The lines from the one containing "1054x655 pixels. At" to the end of the entries, both included, are what you need to transcribe exactly, without pictures and without anything else.

BEGIN Extracted material

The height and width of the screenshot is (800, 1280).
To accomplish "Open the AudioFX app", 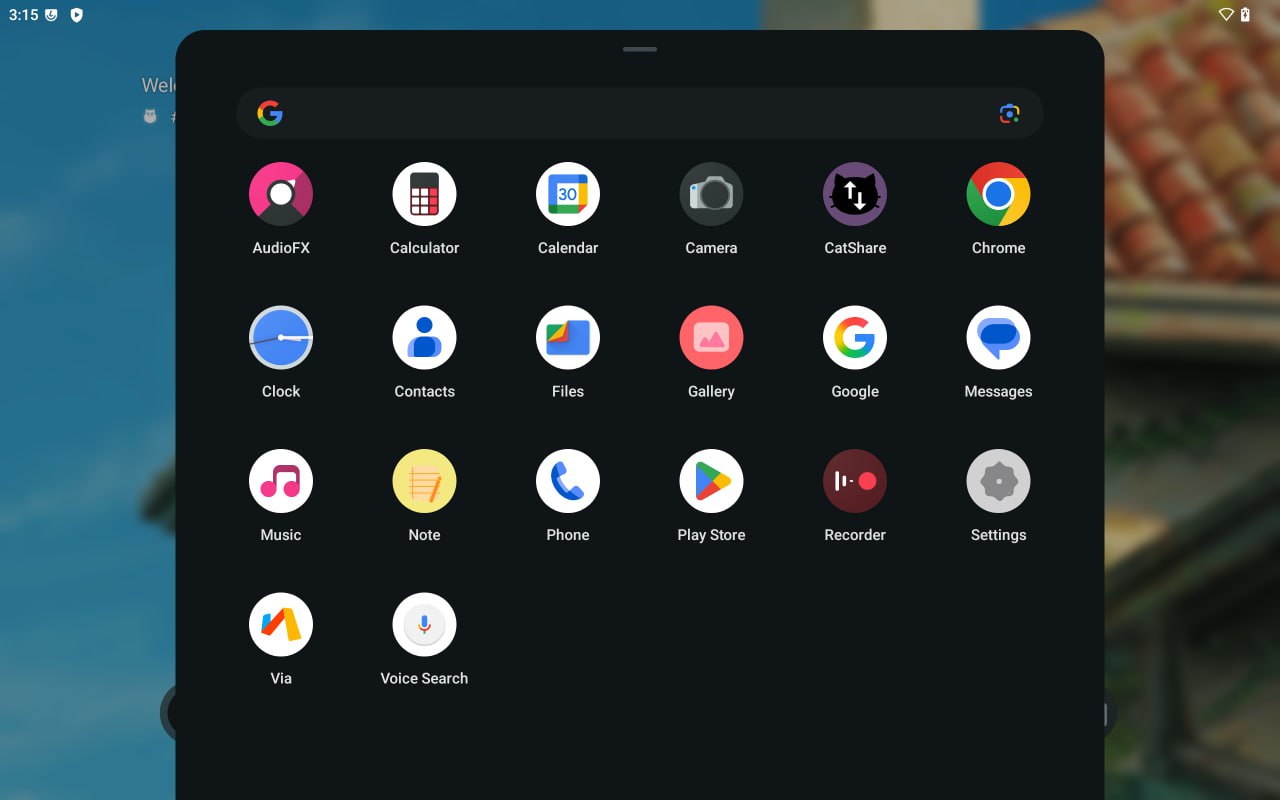I will pos(281,194).
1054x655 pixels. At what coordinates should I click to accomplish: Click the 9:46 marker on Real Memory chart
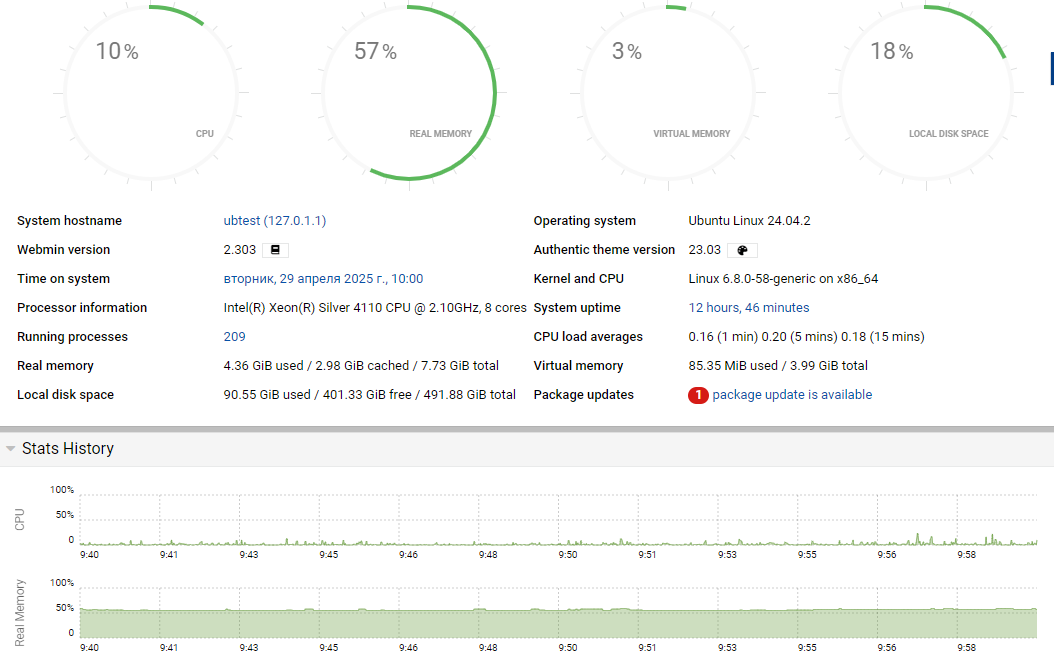click(408, 647)
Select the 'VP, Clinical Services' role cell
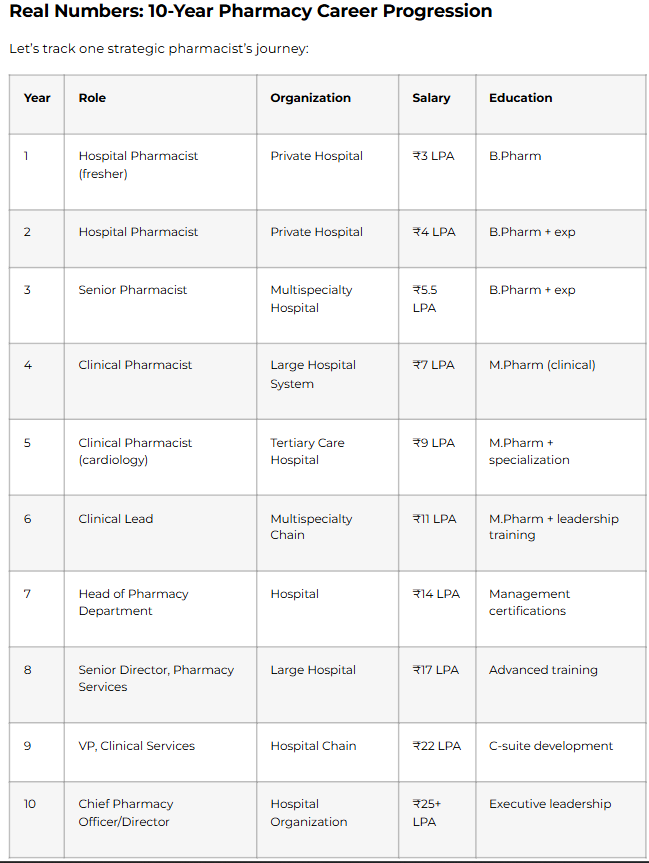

END Extracted material

■ **Response to this task**
1054x655 pixels. At what coordinates should I click to accomplish: Click the 9:46 marker on Real Memory chart
click(408, 647)
Select the 'VP, Clinical Services' role cell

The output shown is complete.